Los analistas empiezan a ver más cerca la posibilidad de que el precio del crudo rompa todos los récords si persiste el conflicto en Oriente Próximo. En ese caso, una recesión mundial sería casi inevitable
“La guerra en Irán es la mayor amenaza de la historia para la seguridad energética”, advirtió esta semana Fatih Birol, el presidente de la Agencia Internacional de la Energía (AIE). “Un armaggedon”, se escuchaba entre los analistas de Wall Street, según el diario británico Financial Times. “Apocalipsis” y “Pesadilla”, según ...
The New York Times.
Con el petróleo cotizando alrededor de los 120 dólares el barril y el gas natural por encima de los 60 dólares megavatio, los economistas cruzan los dedos por una desescalada en Oriente Próximo. “Prepárense para que el barril de petróleo alcance los 200 dólares”, advirtió hace una semana Ebrahim Zolfaqari, portavoz de milicias iraníes. “No permitiremos que ni un solo litro de petróleo llegue a Estados Unidos, a los sionistas ni a sus aliados. Cualquier buque que se dirija a ellos será un objetivo legítimo”, agregó. Lo que parecía una bravuconada está más cerca de convertirse en realidad.

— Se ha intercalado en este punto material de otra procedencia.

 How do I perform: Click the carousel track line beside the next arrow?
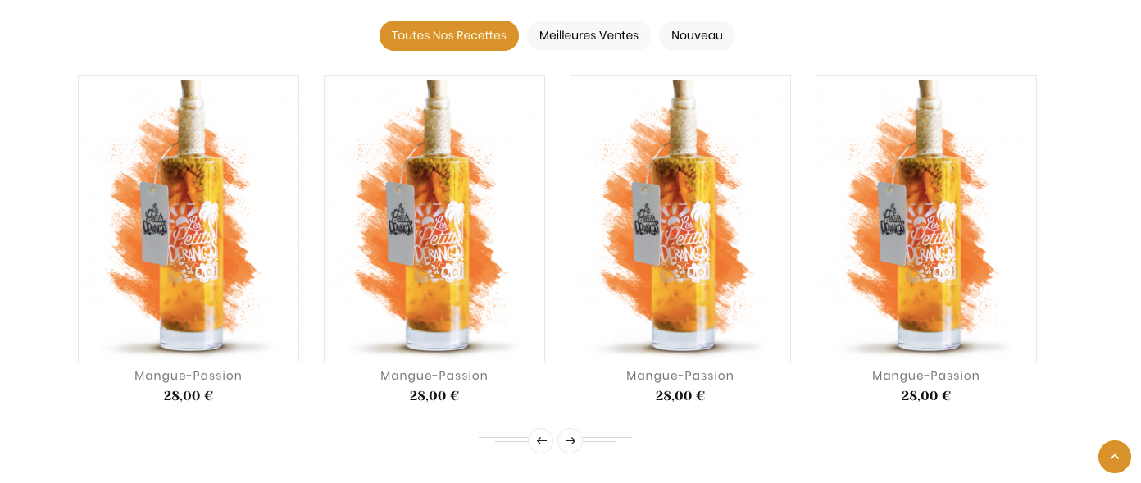click(x=607, y=440)
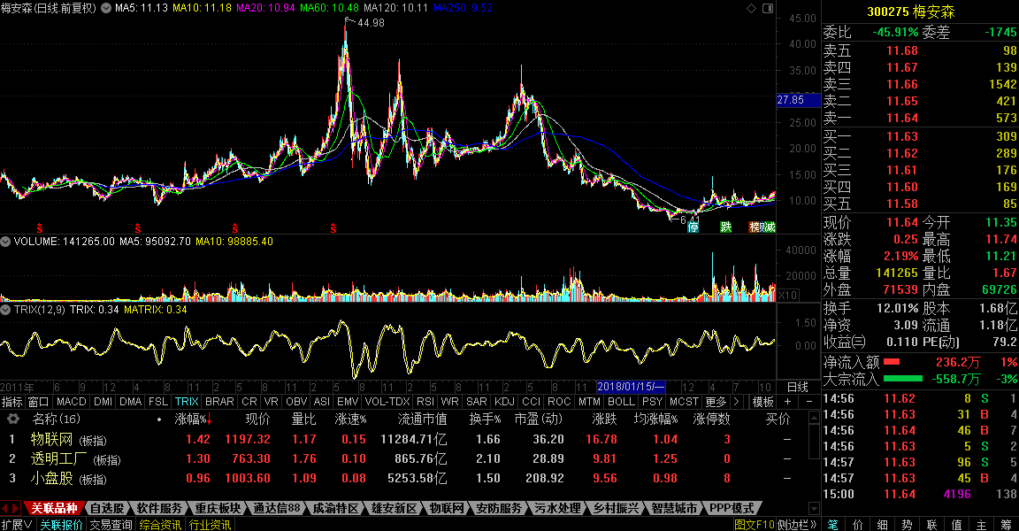Toggle the BOLL indicator
This screenshot has height=531, width=1019.
coord(621,402)
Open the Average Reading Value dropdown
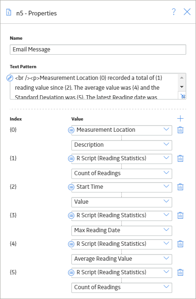Screen dimensions: 196x299 [x=122, y=259]
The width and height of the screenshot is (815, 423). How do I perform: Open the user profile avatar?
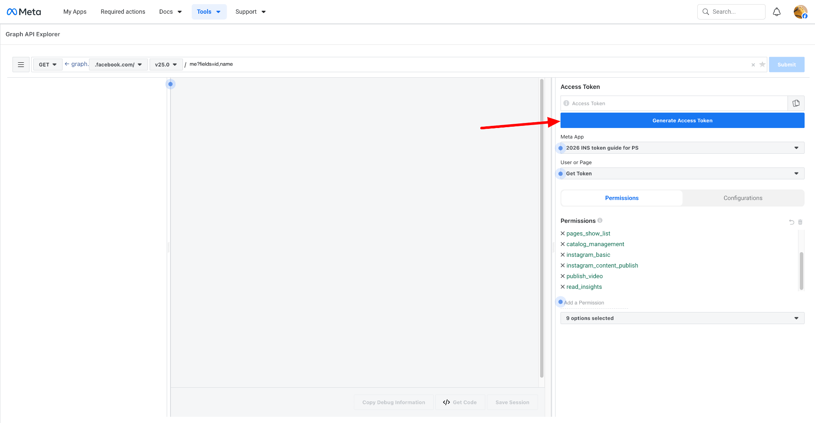[x=800, y=12]
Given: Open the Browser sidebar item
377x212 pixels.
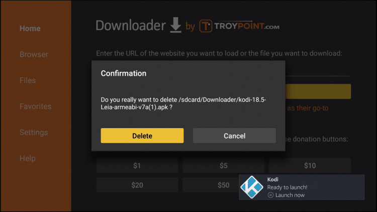Looking at the screenshot, I should [34, 54].
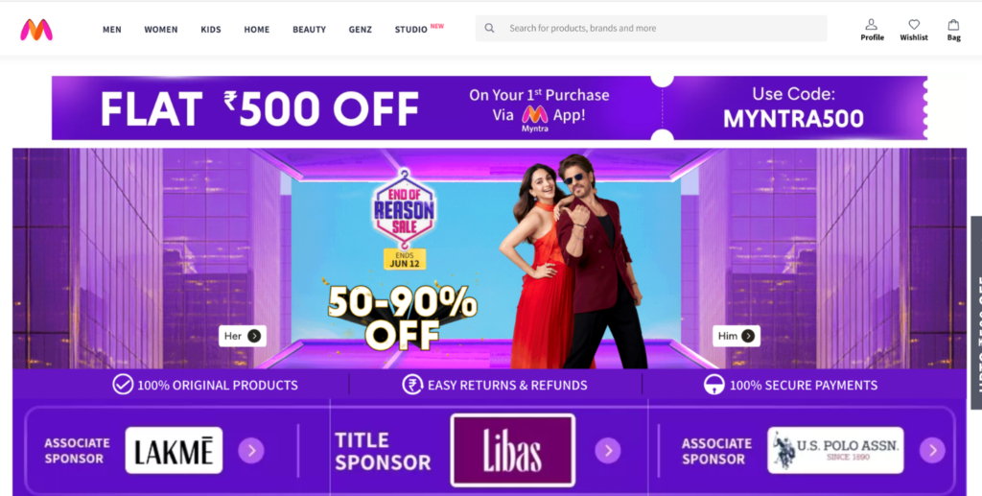Click the Flat ₹500 Off coupon banner
982x496 pixels.
tap(489, 107)
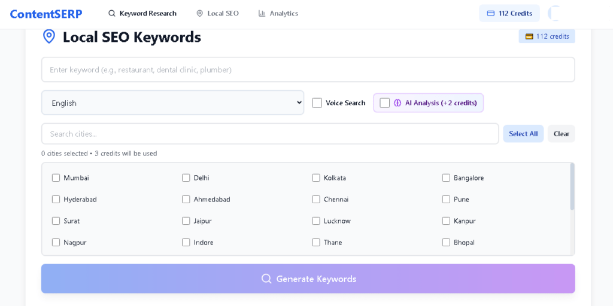Click the ContentSERP logo

pos(46,14)
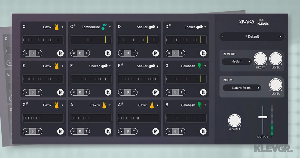This screenshot has width=300, height=158.
Task: Click the Tambourine icon in slot C#
Action: [x=104, y=27]
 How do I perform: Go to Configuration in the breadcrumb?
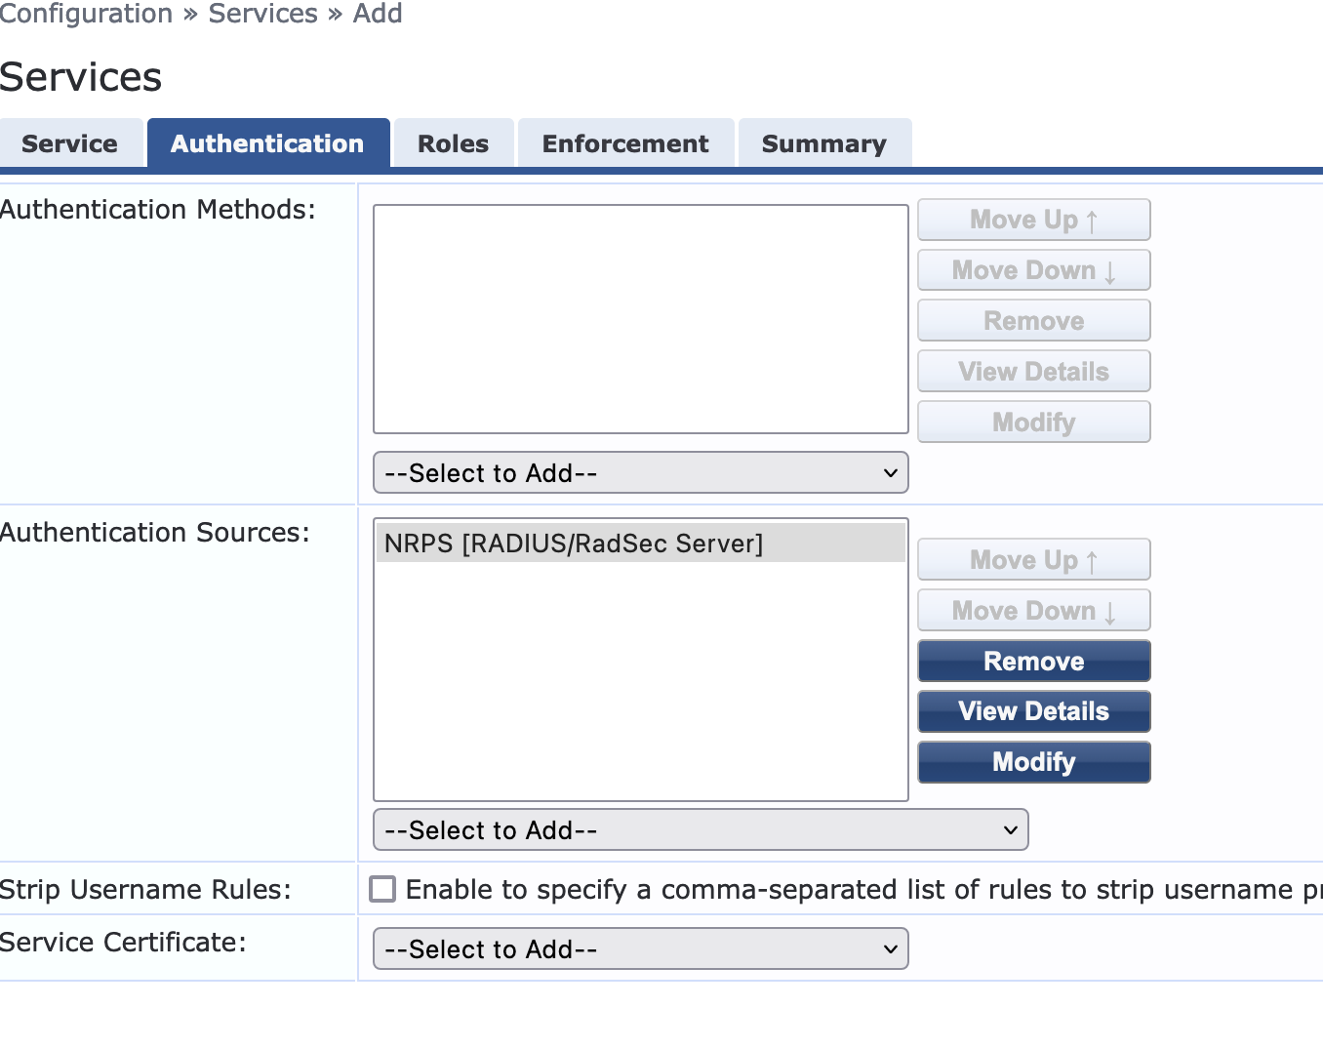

Scott Modell, consejero delegado de Rapidan Energy, una de las consultoras del sector de la energía, advierte: “Podríamos ver que los precios del petróleo alcancen los 200 dólares por barril si los combates se prolongan durante un mes más e Irán continúa usando las mismas herramientas a su disposición, como cohetes, misiles, drones e incluso minas, para atacar algunas de las instalaciones petrolíferas más importantes de la región. Este es un escenario muy probable que no debe descartarse”.